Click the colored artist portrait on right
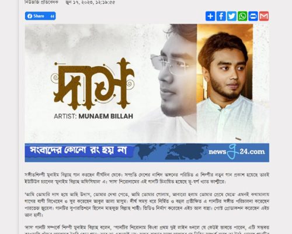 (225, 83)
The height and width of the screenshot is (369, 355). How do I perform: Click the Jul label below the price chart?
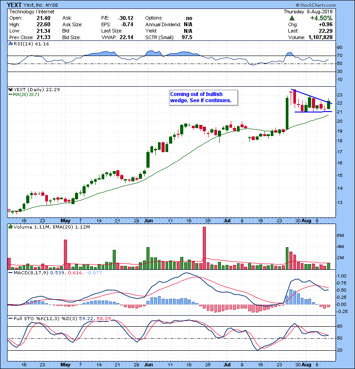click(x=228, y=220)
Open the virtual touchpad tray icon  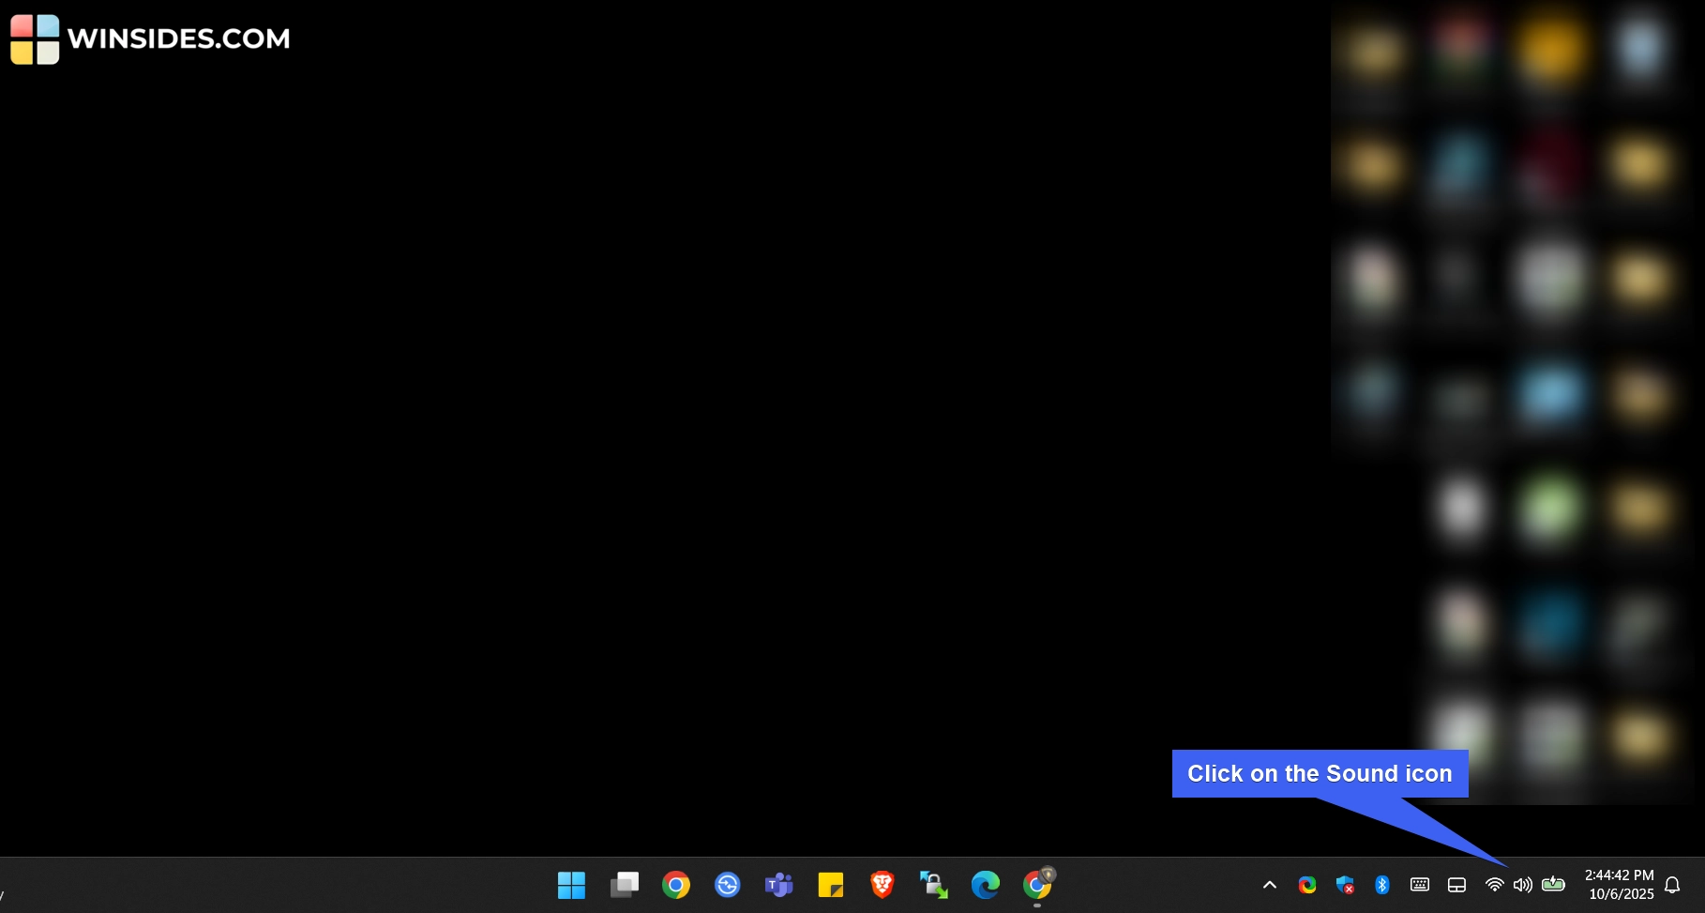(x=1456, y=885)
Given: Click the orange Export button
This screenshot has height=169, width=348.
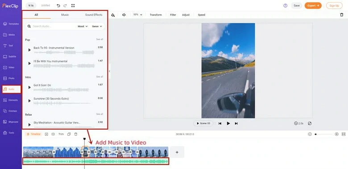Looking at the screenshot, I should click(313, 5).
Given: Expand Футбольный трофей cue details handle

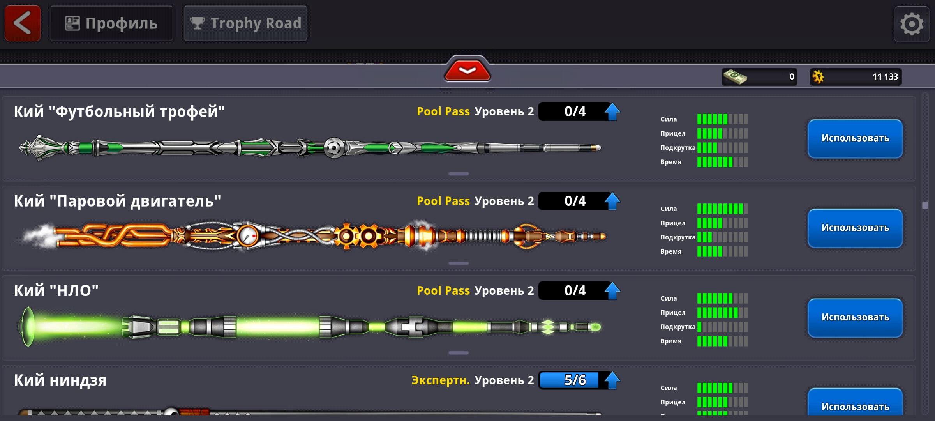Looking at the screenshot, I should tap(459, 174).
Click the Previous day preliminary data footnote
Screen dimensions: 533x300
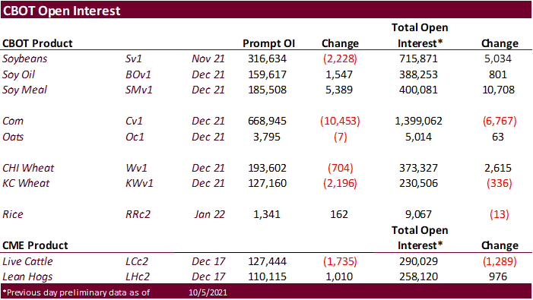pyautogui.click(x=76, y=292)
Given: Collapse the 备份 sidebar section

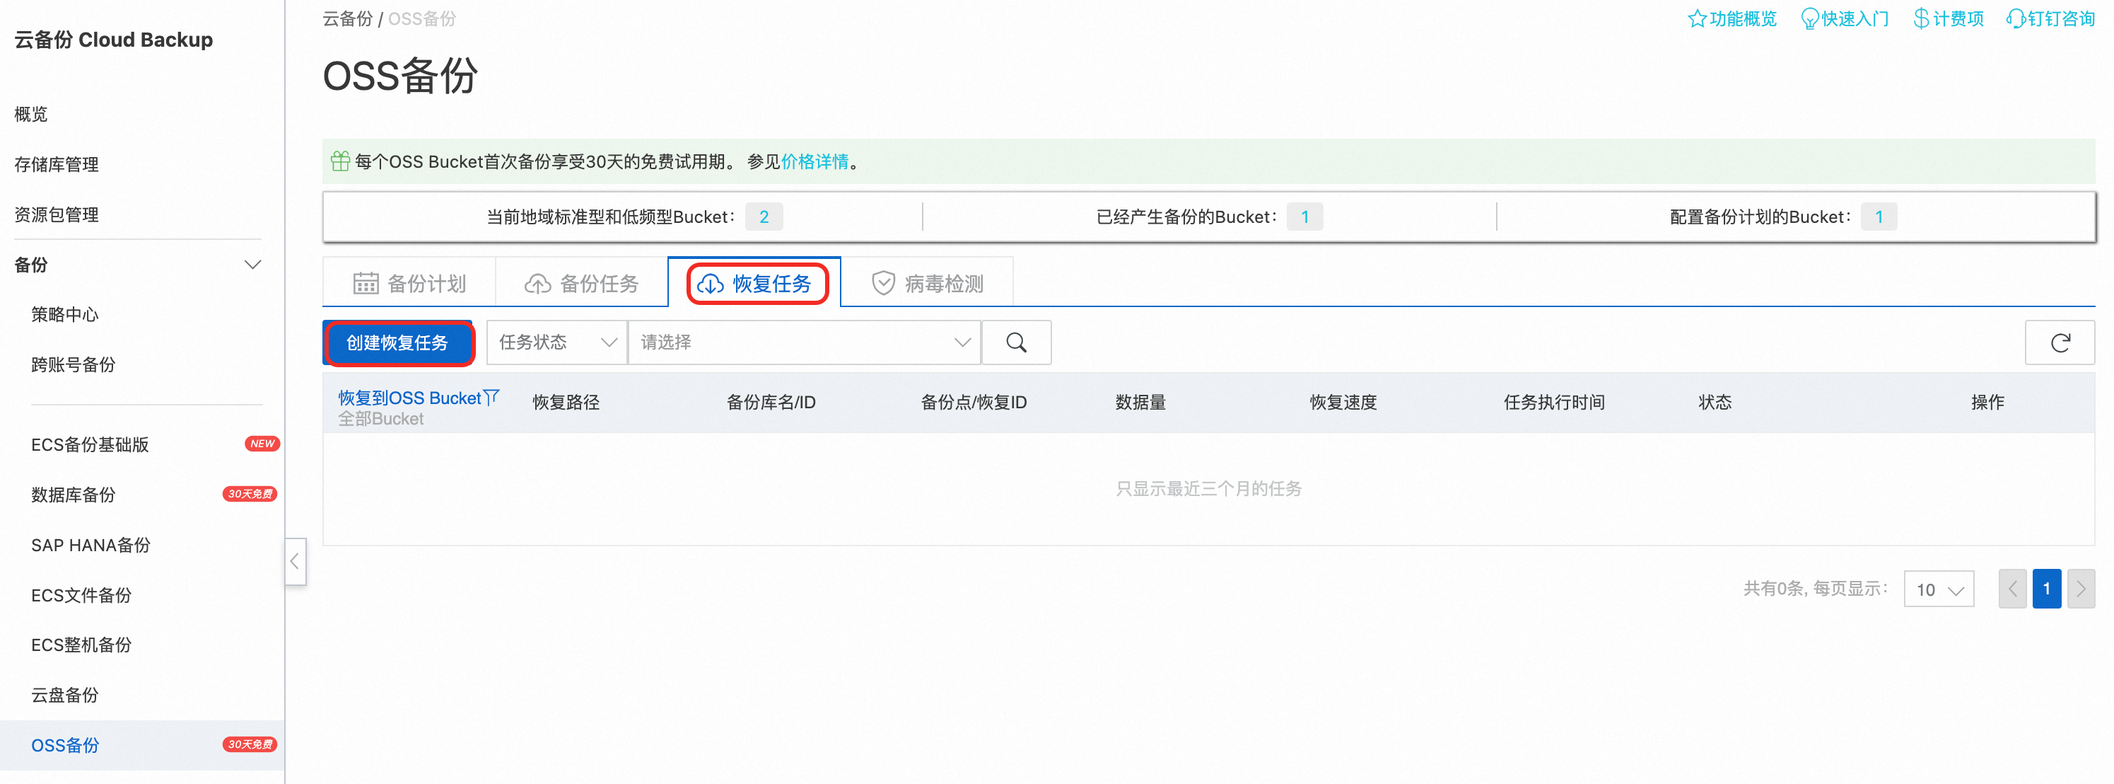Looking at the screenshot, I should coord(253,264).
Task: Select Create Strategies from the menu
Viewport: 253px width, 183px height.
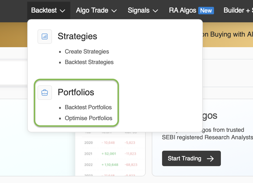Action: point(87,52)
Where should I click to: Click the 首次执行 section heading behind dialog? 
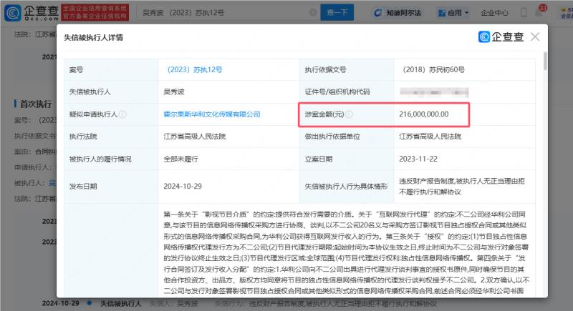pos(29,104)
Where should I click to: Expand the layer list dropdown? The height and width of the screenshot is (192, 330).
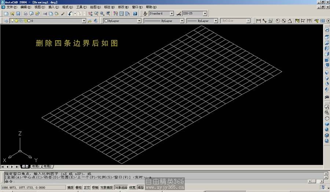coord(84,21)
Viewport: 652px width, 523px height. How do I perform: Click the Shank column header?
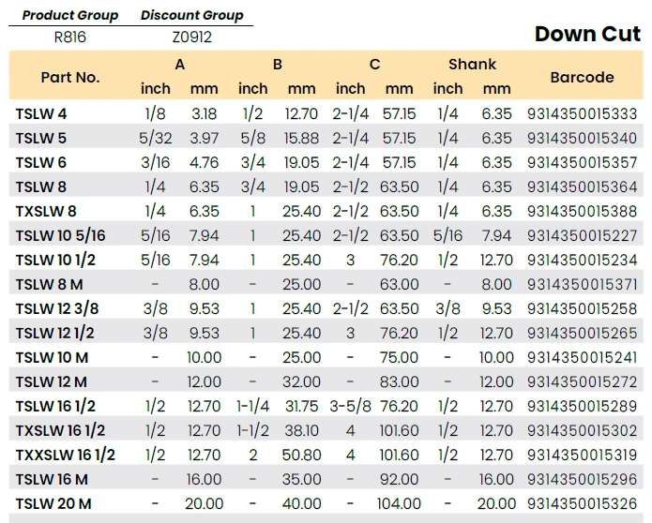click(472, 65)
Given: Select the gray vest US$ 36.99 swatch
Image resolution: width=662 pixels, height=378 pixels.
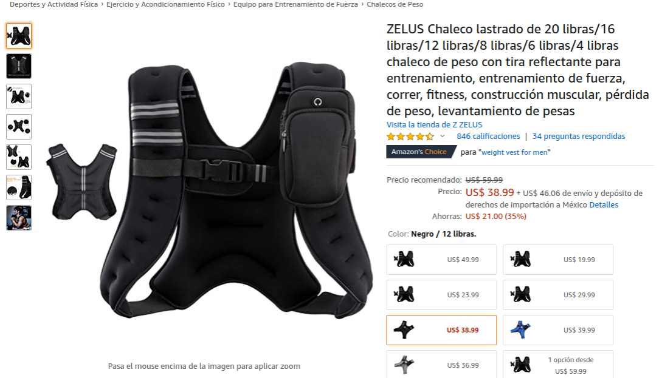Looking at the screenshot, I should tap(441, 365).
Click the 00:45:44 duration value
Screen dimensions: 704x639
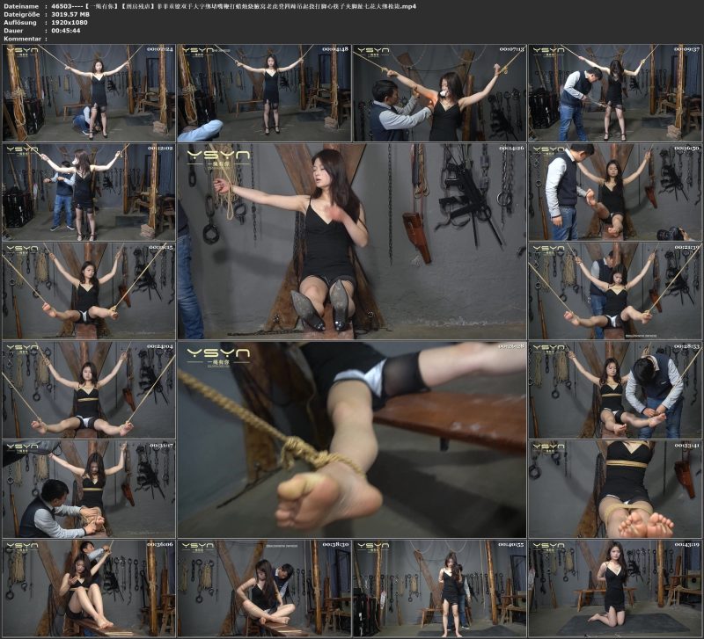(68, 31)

▶ **Direction**: Print the lines of the listing from the line with "Given: Collapse the 备份 sidebar section" up to and including the last line of the listing, leaving out the pictures.

▶ **The completed task**:
Given: Collapse the 备份 sidebar section

Looking at the screenshot, I should coord(253,264).
Task: Select Create Strategies from the menu
Viewport: 253px width, 183px height.
Action: point(87,52)
Where should I click to: Click the 首次执行 section heading behind dialog? 
pos(29,104)
Where should I click to: Expand the layer list dropdown? The height and width of the screenshot is (192, 330).
coord(84,21)
Viewport: 652px width, 523px height. How do I perform: Click the Shank column header?
click(472, 65)
Given: Select the gray vest US$ 36.99 swatch
Image resolution: width=662 pixels, height=378 pixels.
Looking at the screenshot, I should tap(441, 365).
Click the 00:45:44 duration value
Screen dimensions: 704x639
(68, 31)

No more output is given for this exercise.